> [Work instructions] Render everything in the data from the line containing "This screenshot has height=1080, width=1920. Identify" down to the line containing "What do you see at coordinates (909, 184)" as a Markdown table with the columns Row and Line, one numbered row per line and blank lines left out.

> [Exercise material]

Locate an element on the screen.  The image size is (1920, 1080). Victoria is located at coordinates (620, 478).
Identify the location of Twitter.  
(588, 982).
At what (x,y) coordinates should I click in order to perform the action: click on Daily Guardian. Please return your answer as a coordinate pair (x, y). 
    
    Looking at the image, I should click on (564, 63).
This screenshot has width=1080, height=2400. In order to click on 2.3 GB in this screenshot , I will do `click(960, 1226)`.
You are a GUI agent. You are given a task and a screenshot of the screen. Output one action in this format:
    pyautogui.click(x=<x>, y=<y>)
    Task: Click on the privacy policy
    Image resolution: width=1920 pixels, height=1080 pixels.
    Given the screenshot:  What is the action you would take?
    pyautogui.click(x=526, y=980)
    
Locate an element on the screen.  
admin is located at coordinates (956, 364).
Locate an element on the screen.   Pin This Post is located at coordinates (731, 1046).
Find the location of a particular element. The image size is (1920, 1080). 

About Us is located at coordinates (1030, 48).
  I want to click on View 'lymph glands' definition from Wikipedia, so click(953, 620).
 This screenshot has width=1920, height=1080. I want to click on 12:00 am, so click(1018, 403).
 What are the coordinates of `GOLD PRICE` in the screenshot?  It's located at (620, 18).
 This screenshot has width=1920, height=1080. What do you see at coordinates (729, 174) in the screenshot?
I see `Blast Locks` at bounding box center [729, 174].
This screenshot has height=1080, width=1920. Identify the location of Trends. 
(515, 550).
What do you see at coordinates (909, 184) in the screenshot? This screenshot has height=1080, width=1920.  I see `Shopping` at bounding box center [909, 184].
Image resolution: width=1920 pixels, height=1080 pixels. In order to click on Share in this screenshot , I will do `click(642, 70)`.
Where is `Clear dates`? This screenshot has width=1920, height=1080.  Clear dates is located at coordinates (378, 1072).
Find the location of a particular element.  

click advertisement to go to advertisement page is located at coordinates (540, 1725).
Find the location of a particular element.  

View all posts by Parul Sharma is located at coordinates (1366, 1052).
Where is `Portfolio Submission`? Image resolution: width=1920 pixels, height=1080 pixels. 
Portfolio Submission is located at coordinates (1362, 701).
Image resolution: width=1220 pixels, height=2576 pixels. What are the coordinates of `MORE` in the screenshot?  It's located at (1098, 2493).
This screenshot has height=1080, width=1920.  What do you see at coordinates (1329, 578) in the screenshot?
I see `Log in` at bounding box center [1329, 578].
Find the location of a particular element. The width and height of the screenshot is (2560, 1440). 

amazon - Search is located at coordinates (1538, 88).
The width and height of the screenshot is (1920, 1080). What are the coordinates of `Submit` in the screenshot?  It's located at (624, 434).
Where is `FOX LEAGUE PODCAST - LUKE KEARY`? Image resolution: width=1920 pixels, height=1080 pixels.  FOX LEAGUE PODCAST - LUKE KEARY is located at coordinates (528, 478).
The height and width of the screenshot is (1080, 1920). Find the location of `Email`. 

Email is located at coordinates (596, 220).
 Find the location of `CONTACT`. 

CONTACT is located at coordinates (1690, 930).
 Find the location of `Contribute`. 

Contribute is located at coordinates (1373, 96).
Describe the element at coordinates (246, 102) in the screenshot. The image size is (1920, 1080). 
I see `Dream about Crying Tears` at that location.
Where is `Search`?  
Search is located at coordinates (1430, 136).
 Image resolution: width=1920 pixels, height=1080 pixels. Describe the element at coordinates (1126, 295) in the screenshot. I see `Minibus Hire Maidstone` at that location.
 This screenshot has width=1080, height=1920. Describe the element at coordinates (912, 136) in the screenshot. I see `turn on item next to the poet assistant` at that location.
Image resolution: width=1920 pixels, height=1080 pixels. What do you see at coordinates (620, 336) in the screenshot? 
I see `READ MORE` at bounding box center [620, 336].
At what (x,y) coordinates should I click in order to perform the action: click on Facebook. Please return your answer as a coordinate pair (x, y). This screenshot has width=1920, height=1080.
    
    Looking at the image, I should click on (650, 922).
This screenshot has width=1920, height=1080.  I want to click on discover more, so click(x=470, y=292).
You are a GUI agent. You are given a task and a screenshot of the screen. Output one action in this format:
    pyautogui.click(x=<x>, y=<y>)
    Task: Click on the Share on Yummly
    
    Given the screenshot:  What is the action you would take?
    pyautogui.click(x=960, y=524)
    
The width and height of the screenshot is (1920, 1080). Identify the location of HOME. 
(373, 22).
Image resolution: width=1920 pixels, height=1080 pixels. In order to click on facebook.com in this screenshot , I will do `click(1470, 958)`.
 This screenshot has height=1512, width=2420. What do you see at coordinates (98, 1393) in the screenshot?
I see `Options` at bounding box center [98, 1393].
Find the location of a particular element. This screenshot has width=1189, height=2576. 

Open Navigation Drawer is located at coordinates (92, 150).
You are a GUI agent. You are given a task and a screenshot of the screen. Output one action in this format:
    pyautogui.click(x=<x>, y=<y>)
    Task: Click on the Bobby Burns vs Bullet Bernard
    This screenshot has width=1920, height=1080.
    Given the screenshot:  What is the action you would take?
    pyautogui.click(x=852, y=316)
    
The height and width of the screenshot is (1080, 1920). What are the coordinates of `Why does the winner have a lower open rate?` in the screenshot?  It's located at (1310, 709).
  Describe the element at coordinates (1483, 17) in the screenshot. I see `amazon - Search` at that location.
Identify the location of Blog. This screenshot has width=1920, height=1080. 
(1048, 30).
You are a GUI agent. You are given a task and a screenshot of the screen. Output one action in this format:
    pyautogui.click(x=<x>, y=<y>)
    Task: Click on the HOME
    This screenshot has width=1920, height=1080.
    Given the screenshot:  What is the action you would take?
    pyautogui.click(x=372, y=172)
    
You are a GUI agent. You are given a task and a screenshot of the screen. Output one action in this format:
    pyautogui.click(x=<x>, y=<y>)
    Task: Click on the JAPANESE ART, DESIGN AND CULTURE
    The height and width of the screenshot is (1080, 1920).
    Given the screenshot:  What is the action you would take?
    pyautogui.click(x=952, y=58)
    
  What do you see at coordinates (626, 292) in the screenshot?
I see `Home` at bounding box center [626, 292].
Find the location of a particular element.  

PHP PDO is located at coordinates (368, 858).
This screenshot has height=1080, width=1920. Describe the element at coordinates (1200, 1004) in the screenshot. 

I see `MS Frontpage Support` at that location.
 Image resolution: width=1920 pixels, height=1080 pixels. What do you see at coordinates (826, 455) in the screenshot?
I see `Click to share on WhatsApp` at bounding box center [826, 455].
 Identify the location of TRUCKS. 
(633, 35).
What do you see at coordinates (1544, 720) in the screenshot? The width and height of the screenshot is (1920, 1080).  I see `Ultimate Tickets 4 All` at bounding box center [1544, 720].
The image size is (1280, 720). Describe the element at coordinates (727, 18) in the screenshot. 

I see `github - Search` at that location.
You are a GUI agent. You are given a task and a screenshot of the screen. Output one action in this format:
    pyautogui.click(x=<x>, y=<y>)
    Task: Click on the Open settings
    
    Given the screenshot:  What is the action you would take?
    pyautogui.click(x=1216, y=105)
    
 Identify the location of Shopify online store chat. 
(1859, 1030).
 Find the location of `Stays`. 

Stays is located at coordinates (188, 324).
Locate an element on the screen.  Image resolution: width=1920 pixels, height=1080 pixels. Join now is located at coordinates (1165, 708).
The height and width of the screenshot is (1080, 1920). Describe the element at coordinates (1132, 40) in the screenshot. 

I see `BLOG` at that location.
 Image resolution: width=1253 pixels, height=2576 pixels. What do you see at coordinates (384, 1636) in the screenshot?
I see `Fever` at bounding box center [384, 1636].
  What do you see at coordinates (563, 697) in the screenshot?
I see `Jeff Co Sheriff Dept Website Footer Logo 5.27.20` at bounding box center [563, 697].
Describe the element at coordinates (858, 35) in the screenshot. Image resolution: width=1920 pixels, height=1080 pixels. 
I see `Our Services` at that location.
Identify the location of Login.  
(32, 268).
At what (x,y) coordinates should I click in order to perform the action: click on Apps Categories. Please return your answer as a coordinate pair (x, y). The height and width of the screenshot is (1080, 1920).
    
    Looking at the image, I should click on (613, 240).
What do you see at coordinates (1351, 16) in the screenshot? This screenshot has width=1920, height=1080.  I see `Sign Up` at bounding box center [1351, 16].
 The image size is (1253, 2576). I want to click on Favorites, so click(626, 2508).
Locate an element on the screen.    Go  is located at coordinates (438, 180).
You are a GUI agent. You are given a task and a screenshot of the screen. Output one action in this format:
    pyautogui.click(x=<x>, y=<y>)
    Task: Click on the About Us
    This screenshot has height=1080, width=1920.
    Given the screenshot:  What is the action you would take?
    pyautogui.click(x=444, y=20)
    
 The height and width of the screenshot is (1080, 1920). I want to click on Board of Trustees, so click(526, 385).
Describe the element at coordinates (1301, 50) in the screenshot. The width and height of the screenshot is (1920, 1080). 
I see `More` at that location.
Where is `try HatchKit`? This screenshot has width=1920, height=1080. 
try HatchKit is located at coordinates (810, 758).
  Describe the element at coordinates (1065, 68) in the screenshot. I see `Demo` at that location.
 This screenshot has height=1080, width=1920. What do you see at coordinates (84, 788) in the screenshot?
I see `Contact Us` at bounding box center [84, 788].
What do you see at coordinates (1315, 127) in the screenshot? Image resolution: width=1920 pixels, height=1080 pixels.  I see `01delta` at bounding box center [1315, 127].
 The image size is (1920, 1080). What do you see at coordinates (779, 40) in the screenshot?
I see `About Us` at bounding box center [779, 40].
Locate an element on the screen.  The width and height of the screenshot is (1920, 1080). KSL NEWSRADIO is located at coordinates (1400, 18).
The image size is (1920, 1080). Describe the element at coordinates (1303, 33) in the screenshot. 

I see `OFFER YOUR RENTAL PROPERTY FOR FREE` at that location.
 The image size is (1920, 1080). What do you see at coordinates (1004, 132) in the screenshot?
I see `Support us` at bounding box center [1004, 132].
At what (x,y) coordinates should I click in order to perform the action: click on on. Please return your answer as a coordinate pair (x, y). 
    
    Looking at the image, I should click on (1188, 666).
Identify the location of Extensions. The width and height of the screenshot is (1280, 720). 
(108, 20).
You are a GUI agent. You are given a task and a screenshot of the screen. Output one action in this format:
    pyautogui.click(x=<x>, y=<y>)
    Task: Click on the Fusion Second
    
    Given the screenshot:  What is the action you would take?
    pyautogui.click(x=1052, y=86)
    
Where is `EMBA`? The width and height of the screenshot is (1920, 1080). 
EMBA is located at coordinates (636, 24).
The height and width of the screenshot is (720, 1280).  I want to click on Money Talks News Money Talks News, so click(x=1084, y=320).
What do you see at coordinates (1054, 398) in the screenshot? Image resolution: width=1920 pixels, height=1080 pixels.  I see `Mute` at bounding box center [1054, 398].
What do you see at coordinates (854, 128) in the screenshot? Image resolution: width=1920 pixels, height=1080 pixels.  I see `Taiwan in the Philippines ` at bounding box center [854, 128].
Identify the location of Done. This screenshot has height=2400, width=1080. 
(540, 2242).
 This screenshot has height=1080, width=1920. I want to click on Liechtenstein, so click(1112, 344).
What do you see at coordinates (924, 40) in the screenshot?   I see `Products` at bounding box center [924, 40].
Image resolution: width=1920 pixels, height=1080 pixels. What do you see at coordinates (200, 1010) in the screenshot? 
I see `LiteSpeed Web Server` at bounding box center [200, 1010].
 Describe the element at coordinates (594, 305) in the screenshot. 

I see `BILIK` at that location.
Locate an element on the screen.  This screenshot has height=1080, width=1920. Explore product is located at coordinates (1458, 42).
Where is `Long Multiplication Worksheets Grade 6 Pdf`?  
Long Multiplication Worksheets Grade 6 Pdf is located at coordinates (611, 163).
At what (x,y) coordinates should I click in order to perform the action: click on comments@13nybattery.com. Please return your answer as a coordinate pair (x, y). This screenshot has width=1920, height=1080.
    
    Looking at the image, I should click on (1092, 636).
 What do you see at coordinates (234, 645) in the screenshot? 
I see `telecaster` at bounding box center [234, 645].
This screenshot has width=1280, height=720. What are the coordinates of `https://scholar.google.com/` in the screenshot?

> [Answer for this exercise]
| Row | Line |
|---|---|
| 1 | This screenshot has height=1080, width=1920. Identify the location of Trends.  |
| 2 | (515, 550). |
| 3 | What do you see at coordinates (909, 184) in the screenshot? This screenshot has height=1080, width=1920.  I see `Shopping` at bounding box center [909, 184]. |